* **Directive**: Convert the records into a Markdown table with columns n and Line, covering only the lines from the one that contains "contribs (218, 609)" through the one that contains "Hrvatski muzej medicine". Include both end lines, give each row its number under n, and omit blank lines.
-- Start Dataset records --
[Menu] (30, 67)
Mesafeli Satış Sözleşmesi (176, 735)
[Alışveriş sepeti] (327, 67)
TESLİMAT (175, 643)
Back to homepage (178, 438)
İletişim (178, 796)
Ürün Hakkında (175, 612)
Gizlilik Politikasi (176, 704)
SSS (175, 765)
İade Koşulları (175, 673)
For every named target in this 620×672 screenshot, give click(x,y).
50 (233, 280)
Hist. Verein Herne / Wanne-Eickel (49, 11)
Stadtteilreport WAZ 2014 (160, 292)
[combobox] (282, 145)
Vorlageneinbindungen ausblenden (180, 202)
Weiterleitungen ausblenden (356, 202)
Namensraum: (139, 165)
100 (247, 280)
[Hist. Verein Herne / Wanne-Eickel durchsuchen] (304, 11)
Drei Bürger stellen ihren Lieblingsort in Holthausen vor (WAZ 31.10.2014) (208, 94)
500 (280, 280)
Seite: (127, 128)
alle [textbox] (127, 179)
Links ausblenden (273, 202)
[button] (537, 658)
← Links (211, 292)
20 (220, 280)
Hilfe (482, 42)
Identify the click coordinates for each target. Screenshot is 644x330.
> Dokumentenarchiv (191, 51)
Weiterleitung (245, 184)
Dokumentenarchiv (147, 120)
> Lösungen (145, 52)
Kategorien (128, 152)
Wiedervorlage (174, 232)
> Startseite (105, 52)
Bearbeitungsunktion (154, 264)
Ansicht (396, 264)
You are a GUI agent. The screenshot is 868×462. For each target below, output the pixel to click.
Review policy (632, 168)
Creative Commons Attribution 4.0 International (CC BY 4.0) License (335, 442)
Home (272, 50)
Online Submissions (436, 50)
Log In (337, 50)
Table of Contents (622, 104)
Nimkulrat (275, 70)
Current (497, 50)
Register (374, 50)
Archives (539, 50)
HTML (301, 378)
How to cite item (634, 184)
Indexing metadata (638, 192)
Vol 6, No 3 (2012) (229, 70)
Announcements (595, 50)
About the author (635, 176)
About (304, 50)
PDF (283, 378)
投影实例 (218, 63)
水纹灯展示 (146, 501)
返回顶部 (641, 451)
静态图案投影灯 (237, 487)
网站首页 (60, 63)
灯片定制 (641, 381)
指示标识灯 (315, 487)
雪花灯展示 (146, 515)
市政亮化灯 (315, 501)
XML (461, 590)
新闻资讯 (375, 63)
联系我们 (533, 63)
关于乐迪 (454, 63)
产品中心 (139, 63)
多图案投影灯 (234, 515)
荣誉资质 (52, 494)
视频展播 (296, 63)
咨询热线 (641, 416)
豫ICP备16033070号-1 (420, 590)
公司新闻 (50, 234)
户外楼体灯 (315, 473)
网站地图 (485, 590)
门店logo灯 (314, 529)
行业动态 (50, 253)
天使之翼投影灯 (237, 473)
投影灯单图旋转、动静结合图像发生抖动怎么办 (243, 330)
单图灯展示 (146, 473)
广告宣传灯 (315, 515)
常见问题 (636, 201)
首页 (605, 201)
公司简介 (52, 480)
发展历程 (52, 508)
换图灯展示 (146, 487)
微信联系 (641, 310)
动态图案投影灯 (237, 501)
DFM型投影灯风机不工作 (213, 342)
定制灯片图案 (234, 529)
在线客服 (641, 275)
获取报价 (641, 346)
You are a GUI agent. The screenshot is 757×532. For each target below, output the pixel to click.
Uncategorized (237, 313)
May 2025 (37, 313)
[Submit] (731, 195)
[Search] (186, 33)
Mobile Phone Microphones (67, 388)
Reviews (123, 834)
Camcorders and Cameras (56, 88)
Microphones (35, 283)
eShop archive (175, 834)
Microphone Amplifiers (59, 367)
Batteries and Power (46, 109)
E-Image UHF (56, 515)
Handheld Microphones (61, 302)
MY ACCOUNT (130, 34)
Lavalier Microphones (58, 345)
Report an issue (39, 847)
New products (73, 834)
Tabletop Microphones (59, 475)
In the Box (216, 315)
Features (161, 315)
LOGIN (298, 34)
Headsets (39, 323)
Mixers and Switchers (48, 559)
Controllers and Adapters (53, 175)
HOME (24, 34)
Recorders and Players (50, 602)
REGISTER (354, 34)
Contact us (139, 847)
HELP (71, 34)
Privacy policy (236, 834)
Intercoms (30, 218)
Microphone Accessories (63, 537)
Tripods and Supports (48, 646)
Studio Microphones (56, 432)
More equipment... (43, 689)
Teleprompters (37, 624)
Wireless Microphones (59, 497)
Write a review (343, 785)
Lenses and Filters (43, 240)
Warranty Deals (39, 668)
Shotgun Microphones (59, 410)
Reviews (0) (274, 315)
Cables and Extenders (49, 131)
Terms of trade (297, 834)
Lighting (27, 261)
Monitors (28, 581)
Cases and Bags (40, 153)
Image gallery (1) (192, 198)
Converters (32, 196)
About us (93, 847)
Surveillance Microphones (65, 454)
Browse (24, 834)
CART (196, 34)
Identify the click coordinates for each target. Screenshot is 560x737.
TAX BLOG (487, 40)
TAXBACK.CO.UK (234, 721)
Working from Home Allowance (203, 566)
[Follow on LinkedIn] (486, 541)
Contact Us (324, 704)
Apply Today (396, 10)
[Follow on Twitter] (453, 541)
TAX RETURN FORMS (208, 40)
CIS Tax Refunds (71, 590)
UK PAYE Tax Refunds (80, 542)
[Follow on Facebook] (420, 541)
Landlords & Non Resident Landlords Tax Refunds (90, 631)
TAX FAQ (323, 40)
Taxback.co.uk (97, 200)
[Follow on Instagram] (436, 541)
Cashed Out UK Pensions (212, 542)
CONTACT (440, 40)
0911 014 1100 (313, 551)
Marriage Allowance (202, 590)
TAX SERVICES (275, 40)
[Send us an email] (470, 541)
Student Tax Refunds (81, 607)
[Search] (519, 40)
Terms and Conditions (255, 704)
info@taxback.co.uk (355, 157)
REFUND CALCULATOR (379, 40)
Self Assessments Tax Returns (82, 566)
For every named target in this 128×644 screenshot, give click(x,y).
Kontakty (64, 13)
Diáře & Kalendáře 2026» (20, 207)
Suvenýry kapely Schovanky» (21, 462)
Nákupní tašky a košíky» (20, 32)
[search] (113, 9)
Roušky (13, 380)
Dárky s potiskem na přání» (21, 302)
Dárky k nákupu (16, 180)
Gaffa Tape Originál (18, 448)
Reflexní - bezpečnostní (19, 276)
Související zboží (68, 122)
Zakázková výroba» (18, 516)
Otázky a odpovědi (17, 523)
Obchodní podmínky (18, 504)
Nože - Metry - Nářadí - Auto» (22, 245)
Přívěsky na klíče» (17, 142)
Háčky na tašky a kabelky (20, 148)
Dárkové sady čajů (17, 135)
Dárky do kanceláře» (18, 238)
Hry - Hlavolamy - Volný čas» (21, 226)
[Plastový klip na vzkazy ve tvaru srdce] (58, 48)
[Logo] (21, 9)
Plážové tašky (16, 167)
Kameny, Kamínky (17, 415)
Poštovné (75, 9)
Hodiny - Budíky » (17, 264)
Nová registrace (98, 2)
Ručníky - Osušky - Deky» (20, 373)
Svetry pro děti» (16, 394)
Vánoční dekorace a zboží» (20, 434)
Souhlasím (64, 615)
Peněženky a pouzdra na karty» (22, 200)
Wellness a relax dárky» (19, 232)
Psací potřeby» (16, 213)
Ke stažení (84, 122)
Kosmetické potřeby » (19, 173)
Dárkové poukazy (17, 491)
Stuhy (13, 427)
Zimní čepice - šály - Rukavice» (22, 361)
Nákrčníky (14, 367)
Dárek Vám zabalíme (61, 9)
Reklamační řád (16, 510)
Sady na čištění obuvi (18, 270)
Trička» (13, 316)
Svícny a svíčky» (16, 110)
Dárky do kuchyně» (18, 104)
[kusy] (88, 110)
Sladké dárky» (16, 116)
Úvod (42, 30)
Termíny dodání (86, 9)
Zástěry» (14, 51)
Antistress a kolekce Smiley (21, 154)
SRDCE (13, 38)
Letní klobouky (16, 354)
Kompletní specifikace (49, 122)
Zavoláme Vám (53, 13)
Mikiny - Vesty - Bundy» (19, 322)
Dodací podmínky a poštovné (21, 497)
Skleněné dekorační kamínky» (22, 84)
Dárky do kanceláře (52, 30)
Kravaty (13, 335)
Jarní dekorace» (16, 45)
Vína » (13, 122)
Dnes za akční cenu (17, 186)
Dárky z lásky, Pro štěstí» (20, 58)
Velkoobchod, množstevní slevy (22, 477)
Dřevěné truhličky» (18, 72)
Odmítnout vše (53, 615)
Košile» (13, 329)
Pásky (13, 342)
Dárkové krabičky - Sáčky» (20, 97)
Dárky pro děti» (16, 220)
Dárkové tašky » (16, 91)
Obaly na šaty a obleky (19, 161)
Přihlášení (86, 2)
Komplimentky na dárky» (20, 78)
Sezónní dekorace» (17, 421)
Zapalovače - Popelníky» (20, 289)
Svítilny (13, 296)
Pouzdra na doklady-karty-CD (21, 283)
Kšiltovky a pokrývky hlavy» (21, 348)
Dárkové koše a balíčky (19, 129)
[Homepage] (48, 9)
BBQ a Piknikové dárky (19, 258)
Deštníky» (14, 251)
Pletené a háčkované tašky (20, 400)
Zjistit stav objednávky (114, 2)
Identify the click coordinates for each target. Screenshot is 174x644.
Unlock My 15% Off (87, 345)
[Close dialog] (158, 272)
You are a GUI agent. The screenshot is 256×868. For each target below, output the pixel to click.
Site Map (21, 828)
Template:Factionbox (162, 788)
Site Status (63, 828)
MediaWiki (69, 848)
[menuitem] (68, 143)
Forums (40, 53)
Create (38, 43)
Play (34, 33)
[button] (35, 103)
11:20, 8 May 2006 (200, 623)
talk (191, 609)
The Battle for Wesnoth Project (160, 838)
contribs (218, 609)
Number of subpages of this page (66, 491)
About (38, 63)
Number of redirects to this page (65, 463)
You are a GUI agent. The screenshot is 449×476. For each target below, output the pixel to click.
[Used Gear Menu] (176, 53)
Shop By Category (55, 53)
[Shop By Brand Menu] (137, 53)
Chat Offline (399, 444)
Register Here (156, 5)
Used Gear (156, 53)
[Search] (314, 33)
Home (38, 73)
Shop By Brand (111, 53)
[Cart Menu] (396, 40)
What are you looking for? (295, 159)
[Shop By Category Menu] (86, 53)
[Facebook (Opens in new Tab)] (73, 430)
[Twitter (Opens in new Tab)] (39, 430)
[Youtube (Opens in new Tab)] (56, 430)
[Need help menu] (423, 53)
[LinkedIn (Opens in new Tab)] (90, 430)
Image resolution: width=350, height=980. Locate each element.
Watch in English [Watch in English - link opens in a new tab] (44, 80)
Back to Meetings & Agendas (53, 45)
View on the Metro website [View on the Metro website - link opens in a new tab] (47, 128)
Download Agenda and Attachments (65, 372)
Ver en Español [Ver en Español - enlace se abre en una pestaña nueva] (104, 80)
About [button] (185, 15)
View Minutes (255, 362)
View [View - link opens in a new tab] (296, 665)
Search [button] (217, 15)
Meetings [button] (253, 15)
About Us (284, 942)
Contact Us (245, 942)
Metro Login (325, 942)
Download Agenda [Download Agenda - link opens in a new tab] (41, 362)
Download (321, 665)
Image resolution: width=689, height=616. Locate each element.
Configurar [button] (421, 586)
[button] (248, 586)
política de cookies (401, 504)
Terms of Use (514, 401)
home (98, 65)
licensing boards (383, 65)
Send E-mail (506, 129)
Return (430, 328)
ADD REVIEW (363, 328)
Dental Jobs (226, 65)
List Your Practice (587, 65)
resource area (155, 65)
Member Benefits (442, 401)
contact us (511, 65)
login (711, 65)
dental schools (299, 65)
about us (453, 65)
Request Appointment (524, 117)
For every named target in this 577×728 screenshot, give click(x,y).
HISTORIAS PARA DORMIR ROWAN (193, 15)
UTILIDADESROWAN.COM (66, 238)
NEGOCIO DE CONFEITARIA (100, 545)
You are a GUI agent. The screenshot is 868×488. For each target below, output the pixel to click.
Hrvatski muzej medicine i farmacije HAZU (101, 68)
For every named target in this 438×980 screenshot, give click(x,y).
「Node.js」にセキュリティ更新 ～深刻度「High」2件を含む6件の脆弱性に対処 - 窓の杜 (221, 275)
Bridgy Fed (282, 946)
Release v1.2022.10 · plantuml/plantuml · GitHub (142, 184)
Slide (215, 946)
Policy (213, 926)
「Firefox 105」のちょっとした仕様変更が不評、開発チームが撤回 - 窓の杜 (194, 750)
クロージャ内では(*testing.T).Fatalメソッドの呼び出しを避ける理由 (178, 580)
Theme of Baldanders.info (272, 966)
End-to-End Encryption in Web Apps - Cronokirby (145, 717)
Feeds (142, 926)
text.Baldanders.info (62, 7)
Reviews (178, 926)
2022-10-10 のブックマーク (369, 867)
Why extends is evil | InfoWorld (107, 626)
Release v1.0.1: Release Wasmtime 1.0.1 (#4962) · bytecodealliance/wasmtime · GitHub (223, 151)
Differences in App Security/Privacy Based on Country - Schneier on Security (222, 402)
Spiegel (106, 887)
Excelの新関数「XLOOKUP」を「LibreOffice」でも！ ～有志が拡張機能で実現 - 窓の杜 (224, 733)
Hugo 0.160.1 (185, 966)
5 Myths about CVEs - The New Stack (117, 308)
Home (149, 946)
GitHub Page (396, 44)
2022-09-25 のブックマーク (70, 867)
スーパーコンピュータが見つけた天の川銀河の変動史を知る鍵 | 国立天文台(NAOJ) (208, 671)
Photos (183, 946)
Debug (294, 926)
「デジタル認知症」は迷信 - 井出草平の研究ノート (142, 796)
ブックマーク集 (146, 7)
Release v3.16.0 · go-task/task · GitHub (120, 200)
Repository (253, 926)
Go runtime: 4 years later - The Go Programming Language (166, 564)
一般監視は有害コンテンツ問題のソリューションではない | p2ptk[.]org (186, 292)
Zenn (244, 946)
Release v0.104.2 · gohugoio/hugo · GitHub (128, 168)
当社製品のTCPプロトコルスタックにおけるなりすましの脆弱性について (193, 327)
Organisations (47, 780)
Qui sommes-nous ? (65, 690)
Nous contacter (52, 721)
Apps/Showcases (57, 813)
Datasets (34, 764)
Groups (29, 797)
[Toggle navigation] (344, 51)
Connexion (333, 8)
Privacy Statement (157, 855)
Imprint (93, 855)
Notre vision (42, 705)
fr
-- End Dataset records --
* **Task result**:
| n | Line |
|---|---|
| 1 | contribs (218, 609) |
| 2 | Number of subpages of this page (66, 491) |
| 3 | About (38, 63) |
| 4 | Number of redirects to this page (65, 463) |
| 5 | You are a GUI agent. The screenshot is 449×476. For each target below, output the pixel to click. |
| 6 | [Used Gear Menu] (176, 53) |
| 7 | Shop By Category (55, 53) |
| 8 | [Shop By Brand Menu] (137, 53) |
| 9 | Chat Offline (399, 444) |
| 10 | Register Here (156, 5) |
| 11 | Used Gear (156, 53) |
| 12 | [Search] (314, 33) |
| 13 | Home (38, 73) |
| 14 | Shop By Brand (111, 53) |
| 15 | [Cart Menu] (396, 40) |
| 16 | What are you looking for? (295, 159) |
| 17 | [Shop By Category Menu] (86, 53) |
| 18 | [Facebook (Opens in new Tab)] (73, 430) |
| 19 | [Twitter (Opens in new Tab)] (39, 430) |
| 20 | [Youtube (Opens in new Tab)] (56, 430) |
| 21 | [Need help menu] (423, 53) |
| 22 | [LinkedIn (Opens in new Tab)] (90, 430) |
| 23 | Image resolution: width=350, height=980. Locate each element. |
| 24 | Watch in English [Watch in English - link opens in a new tab] (44, 80) |
| 25 | Back to Meetings & Agendas (53, 45) |
| 26 | View on the Metro website [View on the Metro website - link opens in a new tab] (47, 128) |
| 27 | Download Agenda and Attachments (65, 372) |
| 28 | Ver en Español [Ver en Español - enlace se abre en una pestaña nueva] (104, 80) |
| 29 | About [button] (185, 15) |
| 30 | View Minutes (255, 362) |
| 31 | View [View - link opens in a new tab] (296, 665) |
| 32 | Search [button] (217, 15) |
| 33 | Meetings [button] (253, 15) |
| 34 | About Us (284, 942) |
| 35 | Contact Us (245, 942) |
| 36 | Metro Login (325, 942) |
| 37 | Download Agenda [Download Agenda - link opens in a new tab] (41, 362) |
| 38 | Download (321, 665) |
| 39 | Image resolution: width=689, height=616. Locate each element. |
| 40 | Configurar [button] (421, 586) |
| 41 | [button] (248, 586) |
| 42 | política de cookies (401, 504) |
| 43 | Terms of Use (514, 401) |
| 44 | home (98, 65) |
| 45 | licensing boards (383, 65) |
| 46 | Send E-mail (506, 129) |
| 47 | Return (430, 328) |
| 48 | ADD REVIEW (363, 328) |
| 49 | Dental Jobs (226, 65) |
| 50 | List Your Practice (587, 65) |
| 51 | resource area (155, 65) |
| 52 | Member Benefits (442, 401) |
| 53 | contact us (511, 65) |
| 54 | login (711, 65) |
| 55 | dental schools (299, 65) |
| 56 | about us (453, 65) |
| 57 | Request Appointment (524, 117) |
| 58 | For every named target in this 577×728 screenshot, give click(x,y). |
| 59 | HISTORIAS PARA DORMIR ROWAN (193, 15) |
| 60 | UTILIDADESROWAN.COM (66, 238) |
| 61 | NEGOCIO DE CONFEITARIA (100, 545) |
| 62 | You are a GUI agent. The screenshot is 868×488. For each target below, output the pixel to click. |
| 63 | Hrvatski muzej medicine i farmacije HAZU (101, 68) |